Kritik polusi udara yang menjadi komoditas politik
Ada baiknya, masyarakat dan pemerintah fokus pada cara mengatasi masalah polusi udara ketimbang menariknya ke ranah politik.
Dompet Dhuafa mengkritik isu polusi udara yang digiring menjadi isu politik. Hal ini menyusul gugatan yang dilayangkan ke sejumlah pejabat publik terkait indeks polusi kota Jakarta sebagai kota dengan polusi udara tertinggi di dunia.
Manajer Lingkungan dan Keuangan Syariah Dompet Dhuafa Syamsul Ardiansyah menyayangkan, fokus isu polusi udara yang telah ditarik menjadi kepentingan politik. Syamsul menegaskan tidak memiliki kepentingan politik soal polusi udara, sebaliknya fokus pada cara mengatasi masalah polusi udara.
Syamsul menyebut perhatian besar terkait isu polusi udara terjadi karena adanya momentum.
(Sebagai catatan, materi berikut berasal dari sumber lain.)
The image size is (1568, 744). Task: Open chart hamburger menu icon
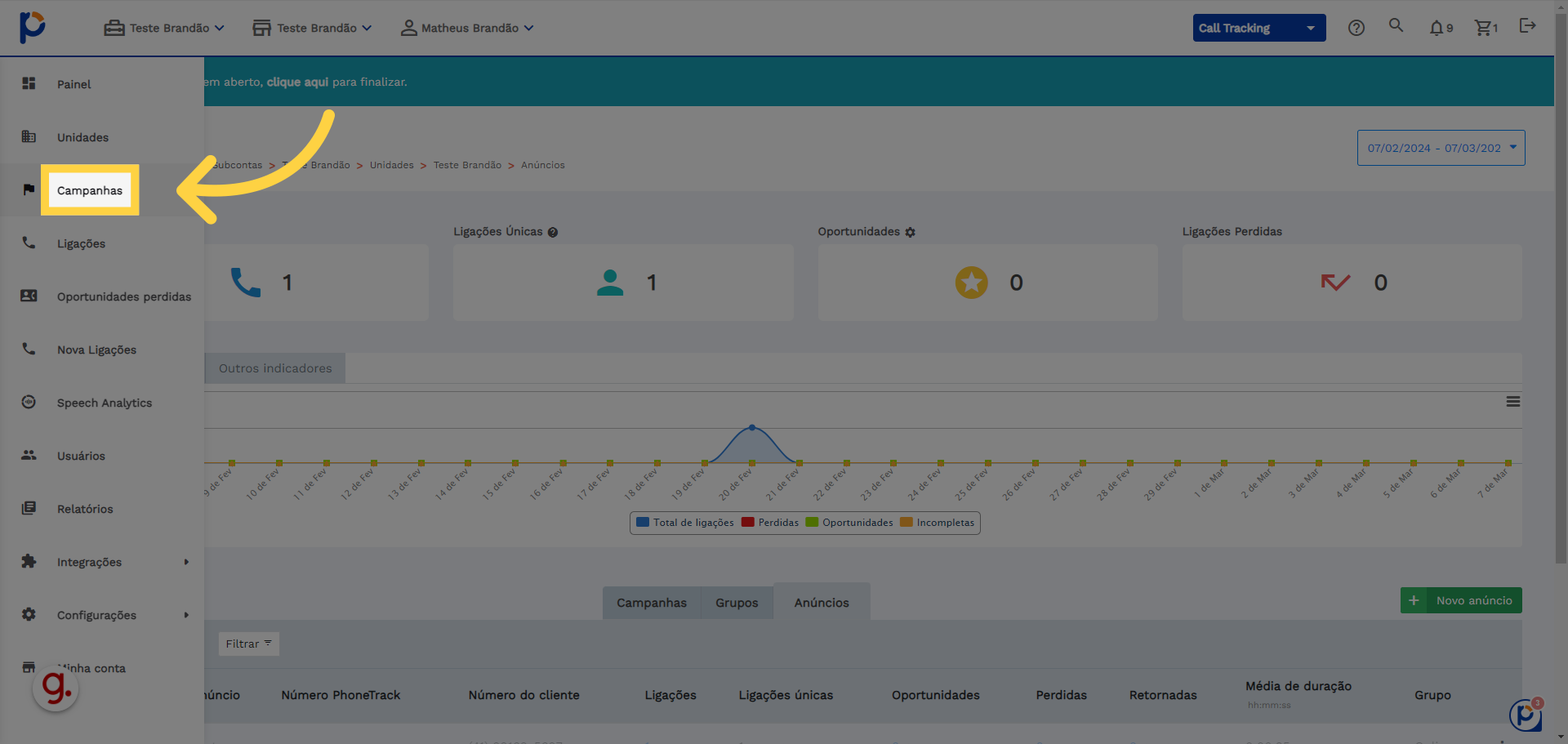pos(1513,402)
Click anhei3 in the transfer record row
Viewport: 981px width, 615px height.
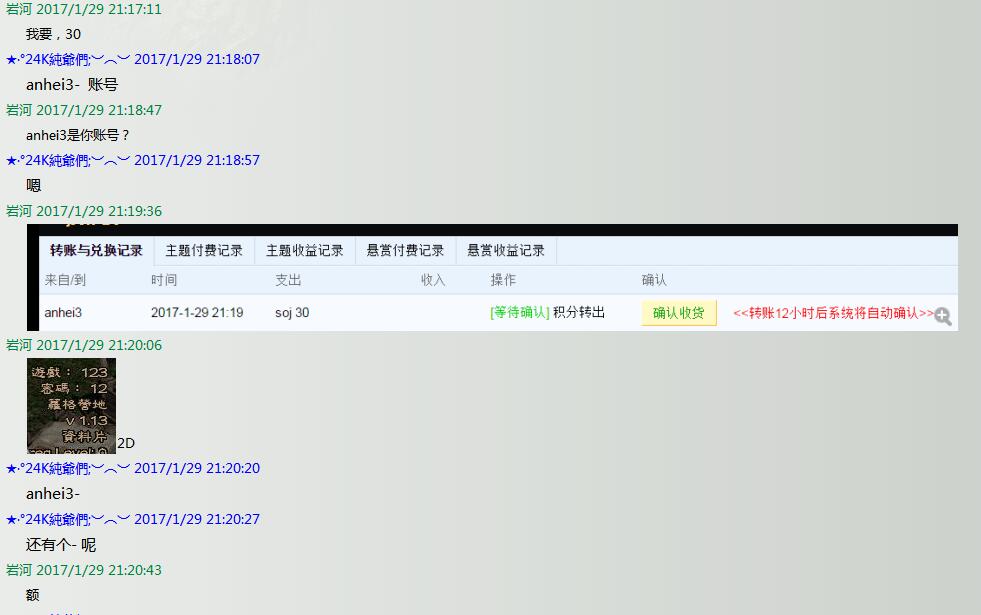point(63,313)
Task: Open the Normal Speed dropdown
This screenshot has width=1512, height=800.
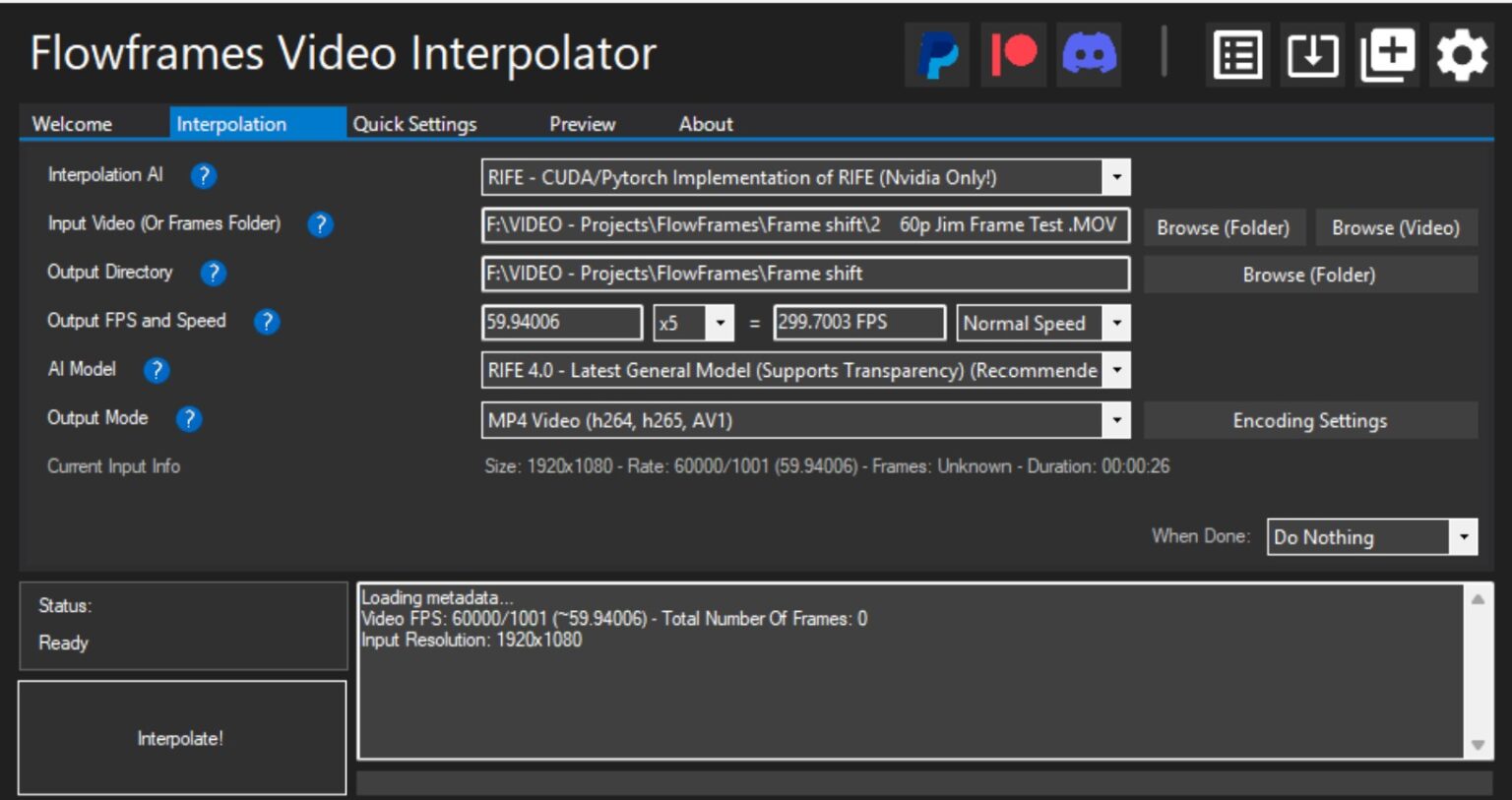Action: tap(1117, 323)
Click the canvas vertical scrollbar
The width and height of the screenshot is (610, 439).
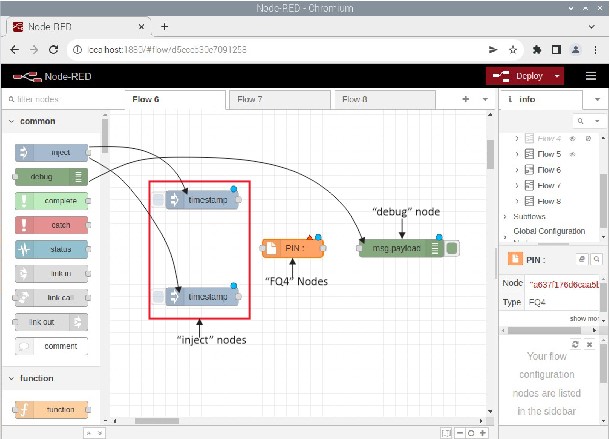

Meski begitu, menurutnya saat ini masyarakat butuh ruang yang leluasa untuk membicarakan permasalahan polusi udara tanpa adanya tendensi.
Syamsul menyayangkan apabila saat ini polusi udara justru menjadi ajang masyarakat saling menyalahkan pilihan presidennya. Merujuk pada akun media sosial Facebook, Syamsul mendapati warganet masih merujuk pada pasangan calon tertentu soal polusi udara.
"Orang masih saja menyebut pasangan calon nomor 01 atau nomor 02. Framing tersebut diarahkan ke politik, ini menjadi masalah," kata Syamsul.
Pakar hukum lingkungan Unika Atma Jaya, Kristianto P. Halomoan menambahkan, saat ini adalah momentum yang tepat untuk membicarakan polusi udara. Meski terselip pula unsur politik di dalamnya.
"Apa pun itu, masalah sampah, masalah udara pasti ada bicara politik. Sepanjang hidup di negara moderen tidak akan ada yang lepas dari politik," kata Kristianto. di kawasan Jakarta Selatan, Jumat (2/8).
Seperti diketahui, Lembaga Bantuan Hukum (LBH) Jakarta, GreenpeaceIndonesia, dan Wahana Lingkungan Hidup (Walhi), serta 31 orang yang tergabung dalam Gerakan Inisiatif Bersihkan Udara Koalisi Semesta (Ibu Kota) melayangkan gugatan mengenai polusi udara.
Mereka melakukan gugatan warga negara atau citizen law suit (CLS) kepada sejumlah lembaga pemerintahan melalui Pengadilan Negeri (PN) Jakarta Pusat dengan register perkara nomor : 374/PDT.G/LH/2019/PN.JKT.PST.
Pihak yang tergugat adalah Presiden Joko Widodo, Menteri Lingkungan Hidup dan Kehutanan Siti Nurbaya, Menteri Kesehatan Nila Moeloek, Menteri Dalam Negeri Tjahjo Kumolo, Gubernur DKI Jakarta Anies Baswedan, Gubernur Jawa Barat Ridwan Kamil, dan Gubernur Banten Wahidin Halim.